I have had plenty of interesting discussions with people at dinner-parties/gatherings that start out on the surface as being a disagreement over morality or a different political leaning, but then once you get right down to first principles they admit that actually they think it's impossible to know the truth, so what does it matter anyway? This is always so frustrating, but it's important to get to this point so that you can debate the real issue, rather than going back and forth on the surface level issues that ultimately don't address the underlying disagreement.



Is there a difference between

1. Knowing that truth exists but we won’t ever know we found it or be 100% sure that we did

2. Knowing that there is no truth

In both cases we are stuck not knowing what we know. Furthermore, #2 may only apply to only subsets of truths. Ie., this book is real. This iPhone is “true”. Yet not knowing what’s outside of the universe or knowing it can’t be known does not seem to influence the day to day.
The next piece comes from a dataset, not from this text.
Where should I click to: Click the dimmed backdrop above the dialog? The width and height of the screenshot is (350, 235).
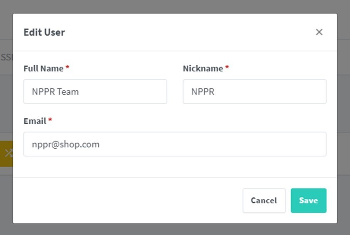coord(175,7)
My perspective, is truth as a goal in itself is not useful. An interesting way to talk to people is see the consequences of their beliefs on them, not on the theoretically world where everyone does or doesn’t believe as they believe.

I’ve met too many good Christians who acted poorly. I’ve met many asshole non-believers. In the end their faith or lack their of doesn’t appear correlated with how they treat their mother, their father, or others. In the short time we have on this planet I emphasize how I’m actually being treated.


> then once you get right down to first principles they admit that actually they think it's impossible to know the truth

I've heard somewhere that one can bootstrap from this point by making contingent statements since logical consequence is something that can be known with reasonable certainty. I freely admit that I'm getting out of my depth here. I just mean that if you can find a point of agreement with your interlocutor you may be able to build from there by referring to that with your next statement and so on.

Its also the case that science has done a great job of finding a way (Popperian falsifiability) to get asymptotically close to truth in my opinion.